The rule against cab companies bidding for COEs was implemented in 2012, and it is said to be under review. The rule was put in place then to cap competition for COEs.
Such a move might reignite tensions among car buyers and sellers that taxis were raising COE premiums and tipping the scales in their favour.
The Straits Times heard that the regulation implemented seven years ago are being reviewed, and it could possibly be reversed.
However, LTA said that it would not comment on "market speculation".
Back before the ruling was put in place, taxis were lumped with Cat A (cars up to 1,600cc) cars, despite the fact that most taxis had engine over 1,600cc. During that period, it was common for cab companies to take up a third of the bids submitted during a tender.
Ever since former transport minister Lui Tuck Yew implemented the ruling, taxi companies have been paying Category A's prevailing quota premium (PQP, a moving average of past premiums).
The ruling eased the premiums on the Cat A category almost immediately. But just two years after, private-hire companies like Uber and Grab came in and started growing their fleet size by bidding for COE premiums aggressively.
The increase in prices eased off when Uber left Singapore last year. But with Grab and Go-Jek growing their fleet, and other companies like Ryde and Tribecar joining the trend, premiums have been increasing in the past few months.

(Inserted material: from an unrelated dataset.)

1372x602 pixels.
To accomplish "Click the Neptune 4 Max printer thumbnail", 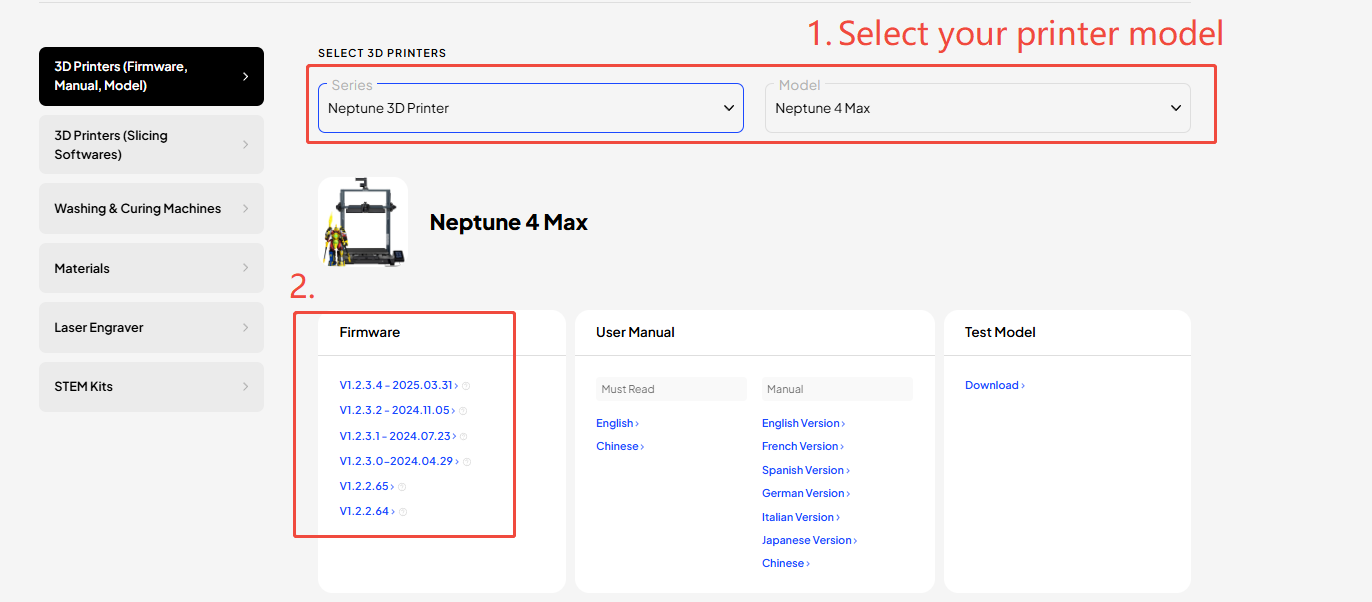I will coord(362,223).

The Straits Times also heard that this possible reverse in policy could be part of an industrywide review of taxi and private-hire operations. Another possible outcome from this review could be a new licence allowing Private-hire operators to provide street-hailing rides.

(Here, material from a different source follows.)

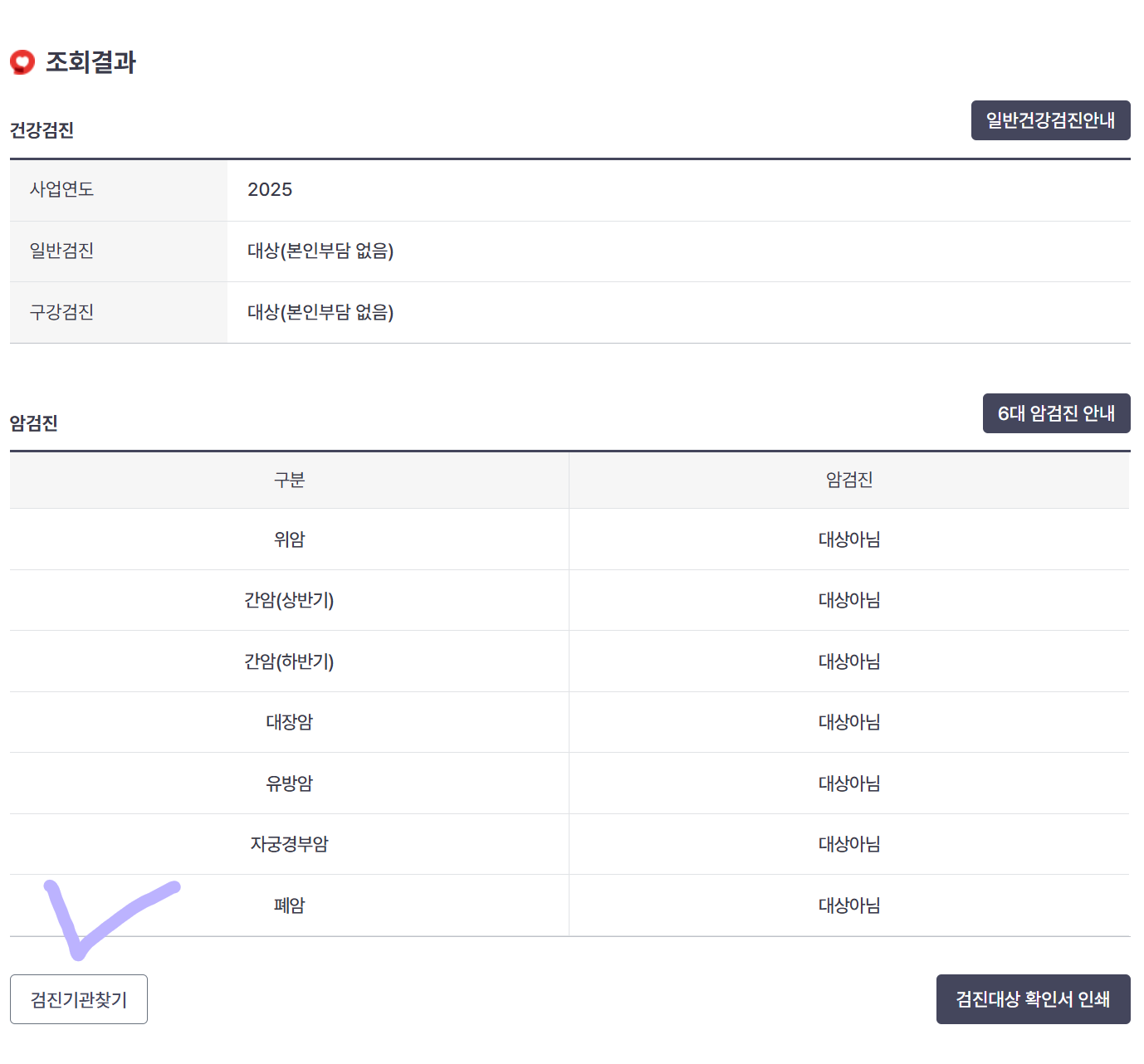Click the 대장암 row label

point(288,722)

Results of the review done by the Land Transport Authority are expected in the next few months.
Companies in the industry have said that they have been hearing about the possible change, but no one has received any official word on it.
Teo Kiang Ang, Trans-Cab’s managing director, said such a move would not be desirable as it is likely to drive up COE prices, translating into higher business costs.

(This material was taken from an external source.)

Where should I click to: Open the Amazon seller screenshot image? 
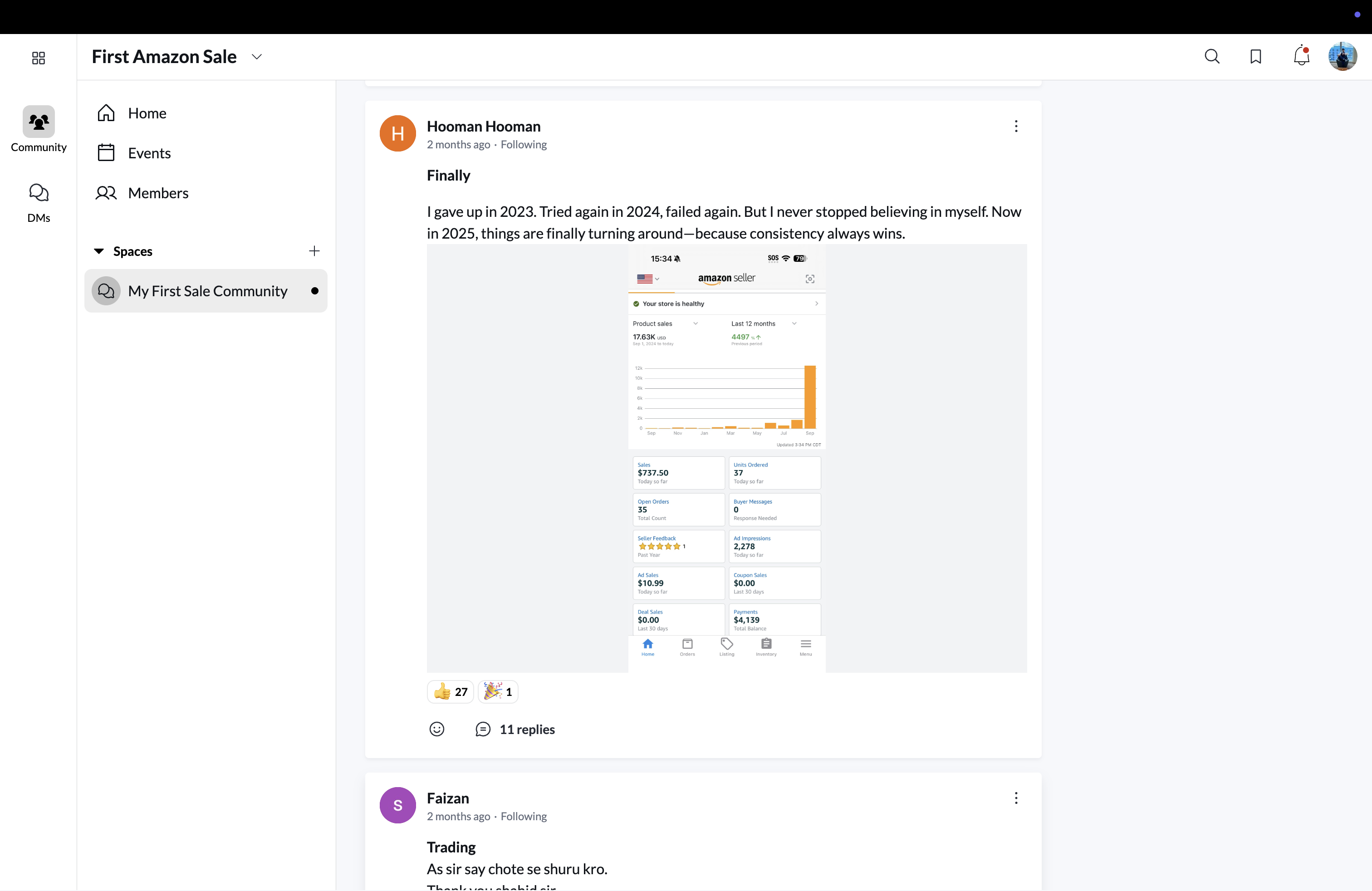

Lim Chong Boo, Premier Taxis’ managing director, said companies would have to make "strategic changes to the business model" if they are allowed to bid for COEs again.
Should the policy be implemented, industry professionals expect it to upset more car buyers. In recent years, private-hire giants have been aggressively expanding their fleets, edging out thousands of car buyers with high COE premiums. But what resulted was just thousands of cars left untouched.
When Mr Ang Hin Kee, adviser to the National Taxi Association and the National Private Hire Vehicles Association, was asked what he thought about the massive idle fleet, he said, “we have a zero car growth policy. This is not a very smart way of doing things.”
Industry experts place the number of unused cars in the private-hire fleet at over 2,000 currently.
Mr Ang had previously called for a limit on the fleet size of taxi and private-hire cars. He mentioned that there are about 130,000 taxi and private-hire vocational licence holders, and that there are too many drivers on the road looking for riders.
He also went on to say that the minimum age for new taxis and private-hire drivers could also be raised to curb an oversupply of drivers.